* WORK TO COMPLETE:
Your answer should contain every line of the records, transcribed word for word.

* SUPPLIED INFORMATION:
======

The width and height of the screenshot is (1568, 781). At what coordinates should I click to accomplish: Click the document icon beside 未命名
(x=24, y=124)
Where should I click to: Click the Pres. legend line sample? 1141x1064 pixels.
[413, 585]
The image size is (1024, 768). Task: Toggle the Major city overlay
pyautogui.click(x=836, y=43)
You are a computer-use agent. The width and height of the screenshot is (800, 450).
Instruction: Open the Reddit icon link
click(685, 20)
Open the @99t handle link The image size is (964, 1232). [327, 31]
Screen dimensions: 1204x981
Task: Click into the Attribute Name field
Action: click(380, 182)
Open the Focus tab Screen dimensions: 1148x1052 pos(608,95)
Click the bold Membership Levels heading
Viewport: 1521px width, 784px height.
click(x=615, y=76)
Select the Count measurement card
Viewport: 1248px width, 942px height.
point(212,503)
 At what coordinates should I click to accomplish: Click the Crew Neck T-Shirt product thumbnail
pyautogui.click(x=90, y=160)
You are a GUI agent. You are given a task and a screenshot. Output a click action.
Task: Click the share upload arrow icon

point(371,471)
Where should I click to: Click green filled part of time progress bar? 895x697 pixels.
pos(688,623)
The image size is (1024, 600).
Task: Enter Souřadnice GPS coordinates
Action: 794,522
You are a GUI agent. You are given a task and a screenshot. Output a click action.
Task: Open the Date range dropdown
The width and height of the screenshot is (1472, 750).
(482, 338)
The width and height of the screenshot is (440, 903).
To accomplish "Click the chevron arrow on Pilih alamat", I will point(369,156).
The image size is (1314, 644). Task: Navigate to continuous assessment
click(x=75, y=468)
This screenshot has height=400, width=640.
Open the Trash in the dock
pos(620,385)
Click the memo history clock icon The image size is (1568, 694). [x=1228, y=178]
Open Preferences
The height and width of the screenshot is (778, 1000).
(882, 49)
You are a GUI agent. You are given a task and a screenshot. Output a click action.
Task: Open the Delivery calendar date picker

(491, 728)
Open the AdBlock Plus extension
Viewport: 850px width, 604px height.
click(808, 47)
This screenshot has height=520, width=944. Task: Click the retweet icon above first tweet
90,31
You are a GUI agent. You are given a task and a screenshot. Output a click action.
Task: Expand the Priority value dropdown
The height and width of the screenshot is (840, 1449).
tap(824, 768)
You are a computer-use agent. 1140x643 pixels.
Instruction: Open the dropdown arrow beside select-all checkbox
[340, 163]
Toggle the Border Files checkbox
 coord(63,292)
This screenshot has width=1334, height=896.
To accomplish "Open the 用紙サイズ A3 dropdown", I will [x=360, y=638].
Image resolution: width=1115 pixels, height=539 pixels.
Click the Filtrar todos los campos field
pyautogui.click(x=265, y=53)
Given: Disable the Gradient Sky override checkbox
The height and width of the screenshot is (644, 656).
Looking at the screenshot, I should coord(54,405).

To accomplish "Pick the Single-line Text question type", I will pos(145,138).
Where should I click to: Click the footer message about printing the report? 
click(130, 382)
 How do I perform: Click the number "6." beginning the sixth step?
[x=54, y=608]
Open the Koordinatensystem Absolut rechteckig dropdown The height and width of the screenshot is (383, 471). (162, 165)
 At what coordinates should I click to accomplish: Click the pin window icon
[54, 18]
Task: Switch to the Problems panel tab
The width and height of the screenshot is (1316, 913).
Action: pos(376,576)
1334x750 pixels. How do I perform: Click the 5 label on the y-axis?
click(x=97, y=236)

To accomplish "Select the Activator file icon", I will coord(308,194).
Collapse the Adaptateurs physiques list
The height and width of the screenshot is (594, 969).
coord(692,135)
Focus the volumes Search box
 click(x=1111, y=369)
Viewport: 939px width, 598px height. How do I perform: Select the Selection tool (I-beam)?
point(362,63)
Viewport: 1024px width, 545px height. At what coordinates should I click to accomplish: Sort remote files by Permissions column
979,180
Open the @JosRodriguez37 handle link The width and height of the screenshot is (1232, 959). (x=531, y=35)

======

* RESULT OF THE TASK:
The width and height of the screenshot is (1568, 781). At what coordinates should I click to accomplish: Click the document icon beside 未命名
(x=24, y=124)
Where should I click to: Click the Pres. legend line sample? 1141x1064 pixels.
[413, 585]
The image size is (1024, 768). Task: Toggle the Major city overlay
pyautogui.click(x=836, y=43)
You are a computer-use agent. The width and height of the screenshot is (800, 450).
Instruction: Open the Reddit icon link
click(685, 20)
Open the @99t handle link The image size is (964, 1232). [327, 31]
Screen dimensions: 1204x981
Task: Click into the Attribute Name field
Action: click(380, 182)
Open the Focus tab Screen dimensions: 1148x1052 pos(608,95)
Click the bold Membership Levels heading
Viewport: 1521px width, 784px height.
click(x=615, y=76)
Select the Count measurement card
Viewport: 1248px width, 942px height.
point(212,503)
 At what coordinates should I click to accomplish: Click the Crew Neck T-Shirt product thumbnail
pyautogui.click(x=90, y=160)
You are a GUI agent. You are given a task and a screenshot. Output a click action.
Task: Click the share upload arrow icon

point(371,471)
Where should I click to: Click green filled part of time progress bar? 895x697 pixels.
pos(688,623)
The image size is (1024, 600).
Task: Enter Souřadnice GPS coordinates
Action: 794,522
You are a GUI agent. You are given a task and a screenshot. Output a click action.
Task: Open the Date range dropdown
The width and height of the screenshot is (1472, 750).
(482, 338)
The width and height of the screenshot is (440, 903).
To accomplish "Click the chevron arrow on Pilih alamat", I will point(369,156).
The image size is (1314, 644). Task: Navigate to continuous assessment
click(x=75, y=468)
This screenshot has height=400, width=640.
Open the Trash in the dock
pos(620,385)
Click the memo history clock icon The image size is (1568, 694). [x=1228, y=178]
Open Preferences
The height and width of the screenshot is (778, 1000).
(882, 49)
You are a GUI agent. You are given a task and a screenshot. Output a click action.
Task: Open the Delivery calendar date picker

(491, 728)
Open the AdBlock Plus extension
Viewport: 850px width, 604px height.
click(808, 47)
This screenshot has height=520, width=944. Task: Click the retweet icon above first tweet
90,31
You are a GUI agent. You are given a task and a screenshot. Output a click action.
Task: Expand the Priority value dropdown
The height and width of the screenshot is (840, 1449).
tap(824, 768)
You are a computer-use agent. 1140x643 pixels.
Instruction: Open the dropdown arrow beside select-all checkbox
[340, 163]
Toggle the Border Files checkbox
 coord(63,292)
This screenshot has width=1334, height=896.
To accomplish "Open the 用紙サイズ A3 dropdown", I will [x=360, y=638].
Image resolution: width=1115 pixels, height=539 pixels.
Click the Filtrar todos los campos field
pyautogui.click(x=265, y=53)
Given: Disable the Gradient Sky override checkbox
The height and width of the screenshot is (644, 656).
Looking at the screenshot, I should coord(54,405).

To accomplish "Pick the Single-line Text question type", I will pos(145,138).
Where should I click to: Click the footer message about printing the report? 
click(130, 382)
 How do I perform: Click the number "6." beginning the sixth step?
[x=54, y=608]
Open the Koordinatensystem Absolut rechteckig dropdown The height and width of the screenshot is (383, 471). (162, 165)
 At what coordinates should I click to accomplish: Click the pin window icon
[54, 18]
Task: Switch to the Problems panel tab
The width and height of the screenshot is (1316, 913).
Action: pos(376,576)
1334x750 pixels. How do I perform: Click the 5 label on the y-axis?
click(x=97, y=236)

To accomplish "Select the Activator file icon", I will coord(308,194).
Collapse the Adaptateurs physiques list
The height and width of the screenshot is (594, 969).
coord(692,135)
Focus the volumes Search box
 click(x=1111, y=369)
Viewport: 939px width, 598px height. How do I perform: Select the Selection tool (I-beam)?
point(362,63)
Viewport: 1024px width, 545px height. At what coordinates should I click to accomplish: Sort remote files by Permissions column
979,180
Open the @JosRodriguez37 handle link The width and height of the screenshot is (1232, 959). (x=531, y=35)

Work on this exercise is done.